Do you remember that in my last article I told you that winter is my favourite season?
Well, today it’s time for me to explain why.
Are you curious? Just keep reading…

I like spending time outside in winter when all looks silent: the garden honestly reveals its structure, its design; flowers and leaves can’t distract you and you can focus on essential aspects: “Do the hedges harmoniously design the structure?” “Are the evergreen specimens well placed?” “Is there a good balance between empty and full spaces?”. Qualities and mistakes of the design are now visible and unequivocal.

There is another reason why I love winter so much: as I like to question my gardens, I also like to question myself.
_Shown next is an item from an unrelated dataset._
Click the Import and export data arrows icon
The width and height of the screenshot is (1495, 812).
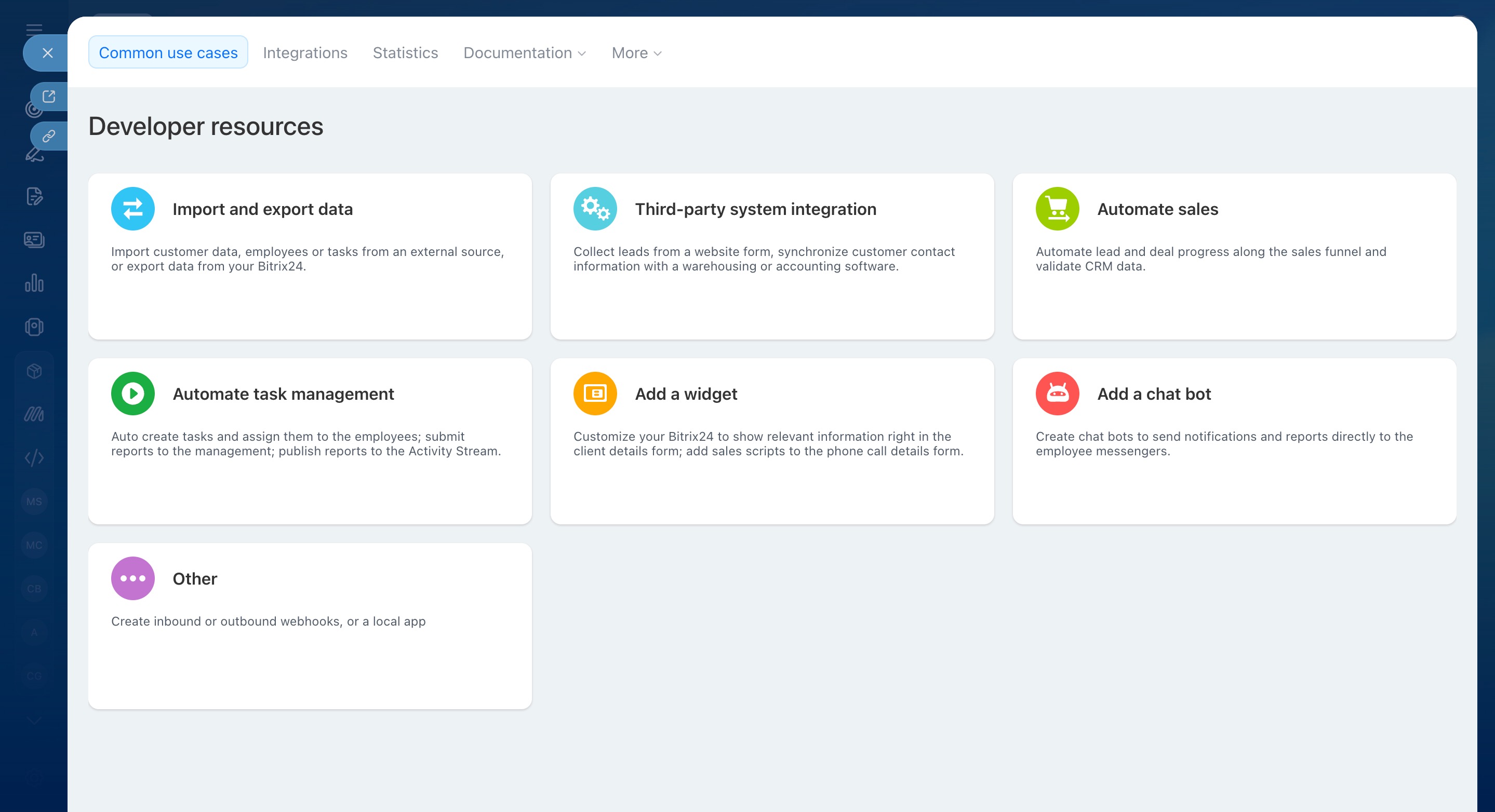pos(133,209)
When we allow ourselves a moment of quiet and reflection, a pause in our busy life, when there is nothing external that can distracts us, we have the time to observe our “inner garden”. “Is there something that we can improve?” “Is it well balanced?” “Is the structure strong enough?” “Does it make sense?”.

“Am I happy with myself?”

I must confess that sometimes I am scared of these moments: it’s when my imperfections become monstrously noisy, evident and sometimes unbearable. It’s when I face the ‘ugly’ parts of my garden.

But think for a moment to one of those majestic deciduous trees that in winter show their powerful structure. Nothing restrains them: brave and persistent, they keep trying to conquer the sky with their branches. At a second look, they often reveal all their imperfections: a trunk deformed, a branch missing, a crooked shape.

And you know what?

Often all these imperfections are exactly what makes these trees so beautiful: they, like me and you, are just trying to find their shape, their place on earth.

Instead of being scared of imperfections, embrace them.
Let your fears fall down like leaves, and reveal things as they are, because there is nothing to hide and there is nothing to be scared of.

Imperfection is the most beautiful gift we have received, because it opens to endless possibilities: you can change things as you can change your garden. It takes hard work, but it’s absolutely rewarding.

My life is the best garden I can grow.

Now it’s your turn: what’ s the most important thing your garden taught you?